··· Input material

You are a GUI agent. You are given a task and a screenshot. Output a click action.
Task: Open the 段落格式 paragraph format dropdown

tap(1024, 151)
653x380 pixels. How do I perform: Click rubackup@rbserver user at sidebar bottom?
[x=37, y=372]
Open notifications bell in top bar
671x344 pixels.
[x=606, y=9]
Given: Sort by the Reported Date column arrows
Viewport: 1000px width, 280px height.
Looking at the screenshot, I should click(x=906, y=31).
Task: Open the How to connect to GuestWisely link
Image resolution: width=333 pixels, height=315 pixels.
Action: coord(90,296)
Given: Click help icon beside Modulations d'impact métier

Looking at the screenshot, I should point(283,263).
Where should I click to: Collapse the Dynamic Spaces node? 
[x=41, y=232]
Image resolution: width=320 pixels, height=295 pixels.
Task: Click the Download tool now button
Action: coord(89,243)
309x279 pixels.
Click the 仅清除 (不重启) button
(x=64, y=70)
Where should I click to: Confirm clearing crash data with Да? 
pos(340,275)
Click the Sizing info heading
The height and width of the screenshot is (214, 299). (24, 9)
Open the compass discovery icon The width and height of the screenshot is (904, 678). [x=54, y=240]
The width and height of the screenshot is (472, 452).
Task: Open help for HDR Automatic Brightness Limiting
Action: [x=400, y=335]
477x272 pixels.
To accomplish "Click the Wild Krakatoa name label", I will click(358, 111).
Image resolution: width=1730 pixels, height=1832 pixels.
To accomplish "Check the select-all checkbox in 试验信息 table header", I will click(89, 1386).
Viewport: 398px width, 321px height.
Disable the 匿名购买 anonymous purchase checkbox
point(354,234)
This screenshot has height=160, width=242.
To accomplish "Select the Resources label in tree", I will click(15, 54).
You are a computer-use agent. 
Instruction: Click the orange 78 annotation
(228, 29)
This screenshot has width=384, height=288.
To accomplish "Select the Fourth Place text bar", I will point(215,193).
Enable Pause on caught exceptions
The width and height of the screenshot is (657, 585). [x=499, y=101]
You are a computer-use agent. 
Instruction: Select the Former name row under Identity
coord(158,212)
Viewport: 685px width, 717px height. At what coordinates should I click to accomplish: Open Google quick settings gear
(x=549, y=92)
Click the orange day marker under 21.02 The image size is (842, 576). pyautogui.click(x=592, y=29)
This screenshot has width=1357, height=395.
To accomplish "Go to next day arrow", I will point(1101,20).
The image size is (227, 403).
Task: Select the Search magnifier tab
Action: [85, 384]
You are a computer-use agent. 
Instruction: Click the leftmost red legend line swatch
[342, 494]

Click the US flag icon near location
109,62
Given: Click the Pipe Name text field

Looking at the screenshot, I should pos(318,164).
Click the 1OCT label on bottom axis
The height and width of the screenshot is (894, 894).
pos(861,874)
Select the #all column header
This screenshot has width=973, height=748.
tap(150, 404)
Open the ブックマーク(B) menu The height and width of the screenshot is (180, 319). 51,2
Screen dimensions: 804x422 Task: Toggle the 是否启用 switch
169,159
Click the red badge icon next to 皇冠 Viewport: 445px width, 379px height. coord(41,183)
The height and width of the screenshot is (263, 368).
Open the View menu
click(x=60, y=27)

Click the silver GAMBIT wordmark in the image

······

About this exercise:
Each line above should appear again, reproduced exactly.

Reply:
You are a GUI agent. You are given a task and a screenshot. Output a click action.
Task: Open the 段落格式 paragraph format dropdown

tap(1024, 151)
653x380 pixels. How do I perform: Click rubackup@rbserver user at sidebar bottom?
[x=37, y=372]
Open notifications bell in top bar
671x344 pixels.
[x=606, y=9]
Given: Sort by the Reported Date column arrows
Viewport: 1000px width, 280px height.
Looking at the screenshot, I should click(x=906, y=31).
Task: Open the How to connect to GuestWisely link
Image resolution: width=333 pixels, height=315 pixels.
Action: coord(90,296)
Given: Click help icon beside Modulations d'impact métier

Looking at the screenshot, I should point(283,263).
Where should I click to: Collapse the Dynamic Spaces node? 
[x=41, y=232]
Image resolution: width=320 pixels, height=295 pixels.
Task: Click the Download tool now button
Action: coord(89,243)
309x279 pixels.
Click the 仅清除 (不重启) button
(x=64, y=70)
Where should I click to: Confirm clearing crash data with Да? 
pos(340,275)
Click the Sizing info heading
The height and width of the screenshot is (214, 299). (24, 9)
Open the compass discovery icon The width and height of the screenshot is (904, 678). [x=54, y=240]
The width and height of the screenshot is (472, 452).
Task: Open help for HDR Automatic Brightness Limiting
Action: [x=400, y=335]
477x272 pixels.
To accomplish "Click the Wild Krakatoa name label", I will click(358, 111).
Image resolution: width=1730 pixels, height=1832 pixels.
To accomplish "Check the select-all checkbox in 试验信息 table header", I will click(89, 1386).
Viewport: 398px width, 321px height.
Disable the 匿名购买 anonymous purchase checkbox
point(354,234)
This screenshot has height=160, width=242.
To accomplish "Select the Resources label in tree", I will click(15, 54).
You are a computer-use agent. 
Instruction: Click the orange 78 annotation
(228, 29)
This screenshot has width=384, height=288.
To accomplish "Select the Fourth Place text bar", I will point(215,193).
Enable Pause on caught exceptions
The width and height of the screenshot is (657, 585). [x=499, y=101]
You are a computer-use agent. 
Instruction: Select the Former name row under Identity
coord(158,212)
Viewport: 685px width, 717px height. At what coordinates should I click to accomplish: Open Google quick settings gear
(x=549, y=92)
Click the orange day marker under 21.02 The image size is (842, 576). pyautogui.click(x=592, y=29)
This screenshot has width=1357, height=395.
To accomplish "Go to next day arrow", I will point(1101,20).
The image size is (227, 403).
Task: Select the Search magnifier tab
Action: [85, 384]
You are a computer-use agent. 
Instruction: Click the leftmost red legend line swatch
[342, 494]

Click the US flag icon near location
109,62
Given: Click the Pipe Name text field

Looking at the screenshot, I should pos(318,164).
Click the 1OCT label on bottom axis
The height and width of the screenshot is (894, 894).
pos(861,874)
Select the #all column header
This screenshot has width=973, height=748.
tap(150, 404)
Open the ブックマーク(B) menu The height and width of the screenshot is (180, 319). 51,2
Screen dimensions: 804x422 Task: Toggle the 是否启用 switch
169,159
Click the red badge icon next to 皇冠 Viewport: 445px width, 379px height. coord(41,183)
The height and width of the screenshot is (263, 368).
Open the View menu
click(x=60, y=27)

Click the silver GAMBIT wordmark in the image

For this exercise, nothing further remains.